Few people can claim to have lived a life like George Peacock. Although his life had both small and astronomically large achievements, he is most renowned for his achievements in the field of Mathematics, Algebra, to be specific.

Today, we have a varying view on George Peacock. While some consider him as the person who invented symbolic algebra, others explain his work as an aspiration to dismantle an existing area of mathematics. Regardless, the main contribution of Peacock remains his attempt to place algebra on a strictly logical basis.

He extended the scope of algebra beyond the ordinary systems of numbers. He was the first to recognize the possibility of having a part of algebra that was non-arithmetical and helped further build on the arithmetical part.

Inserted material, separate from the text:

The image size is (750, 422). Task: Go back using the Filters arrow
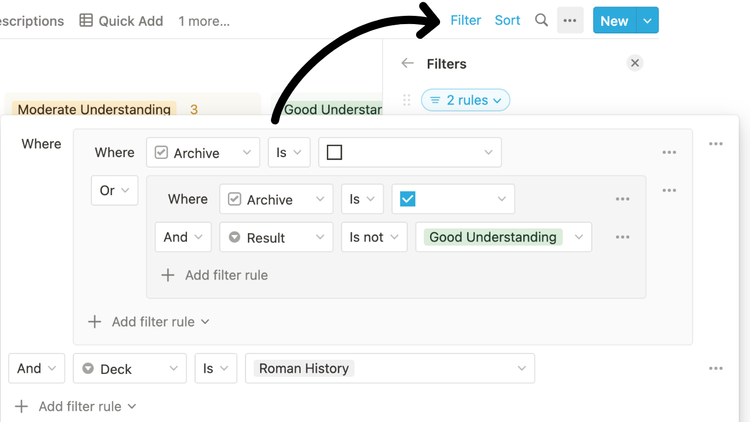pos(407,63)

His work is the stepping stone for many future mathematicians to expand on it to form more of the abstract algebra.

In his updated edition of Treatise on Algebra, he explained that the science of algebra had two parts. One was arithmetical, while the other was symbolical. He also explained that they both made mistakes in restricting the science to the algorithm part.

If we were to think like George Peacock in terms of mathematical algebra, we would begin by thinking of the symbols as a representation of numbers. These symbols or numbers will go into operation in the same definition as you would in standard arithmetic. That means the signs + and – would still perform the functions of addition and subtraction.

Therefore, George Peacock’s principle about algebra theory states that arithmetic algebra’s elementary symbols denote digital numbers, most likely integers. According to him, the rules of arithmetical algebra still apply to the symbolic algebra but without the restrictions. In other words, all the rules and results of general mathematical algebraic expression also hold for the general symbolic algebraic expression. Peacock explains this in great detail with examples on page 50 of his book The Symbolic Algebra.

Another most notable accomplishment of this 19th-century Englishman is that he founded the symbolic or philosophical school of mathematicians. This school later housed some of history’s most renowned and celebrated brains, including George Boole, Augustus De Morgan, and Duncan F. Gregory.

In a letter to a friend, he expressed his utmost dedication to the cause. He also expressed his desire never to decline any position or office which would put him in power or increase this influence so that he could positively affect the cause of the reform. This reform was happening around the time he was certain of nomination as a moderator for the year 1818 to 1819. He also vowed not to neglect his role and influence as a lecturer.